#### Requirement
Exactly as they appear, retype the lines from the one containing "Open the rightmost" through the final line of the data below. Leave pictures out.

#### Data for processing
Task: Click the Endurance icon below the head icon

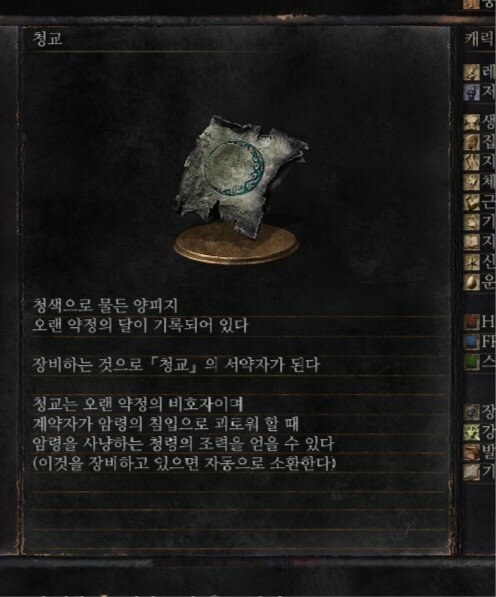Action: point(472,162)
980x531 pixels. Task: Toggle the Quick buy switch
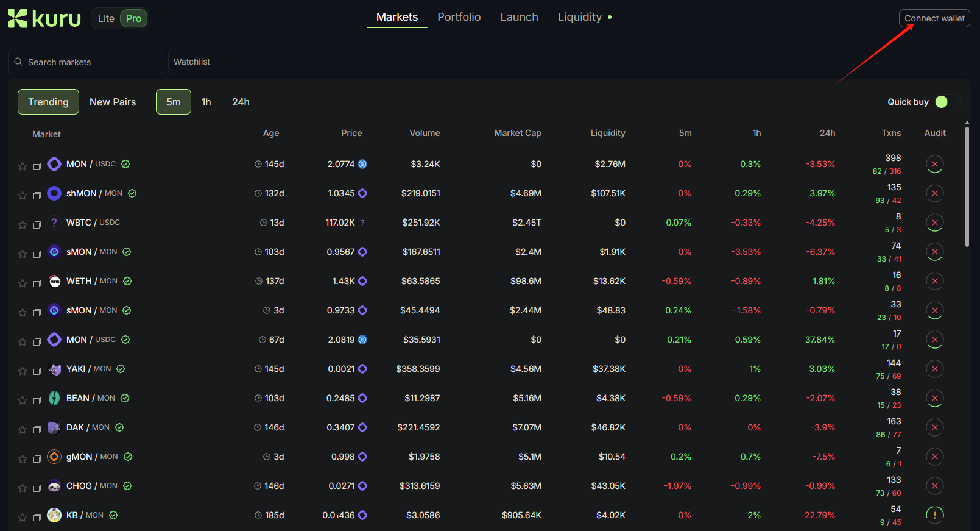(947, 102)
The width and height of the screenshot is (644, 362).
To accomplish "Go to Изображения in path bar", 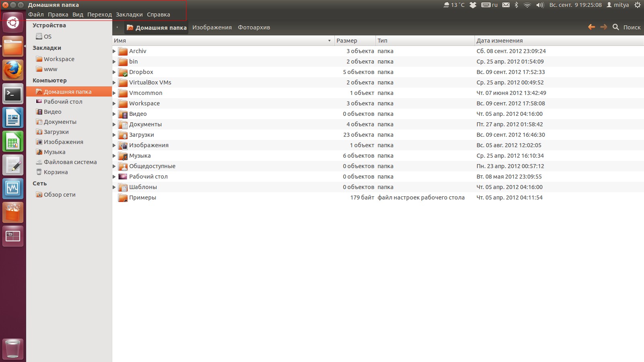I will pyautogui.click(x=212, y=27).
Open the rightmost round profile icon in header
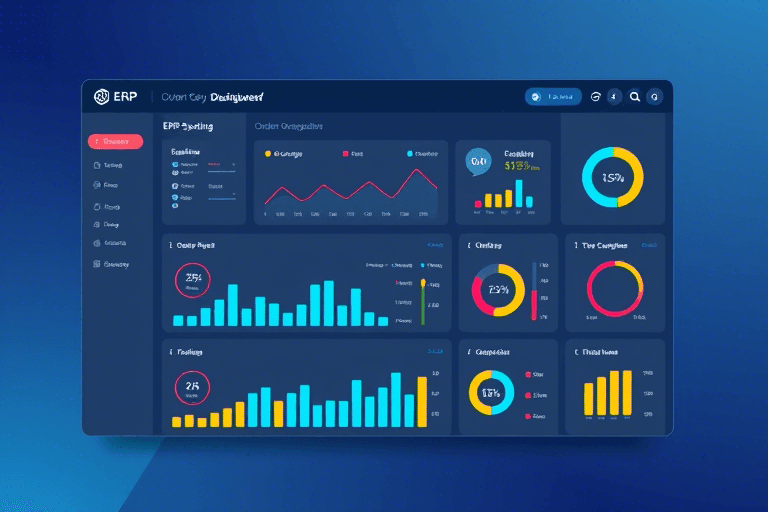Viewport: 768px width, 512px height. tap(655, 97)
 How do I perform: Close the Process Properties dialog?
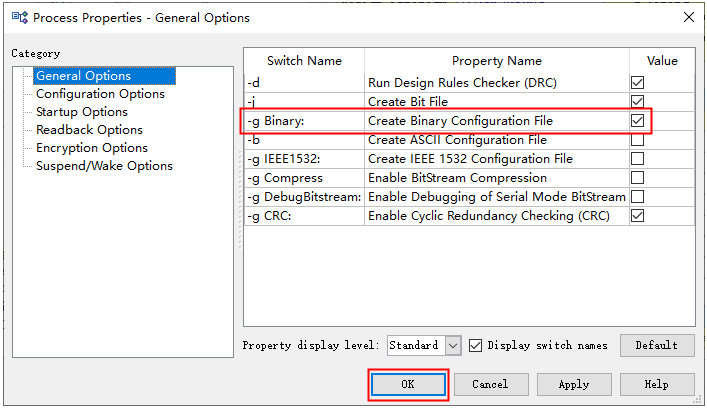click(688, 17)
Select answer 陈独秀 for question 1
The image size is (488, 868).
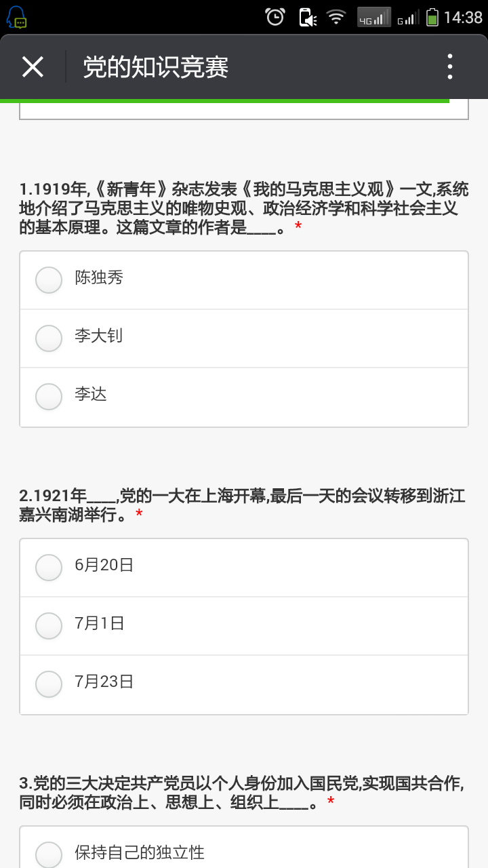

#### Problem solution
Open the rightmost round profile icon in header
Viewport: 768px width, 512px height. tap(655, 97)
 How do I perform: Close the Process Properties dialog?
click(688, 17)
Select answer 陈独秀 for question 1
The image size is (488, 868).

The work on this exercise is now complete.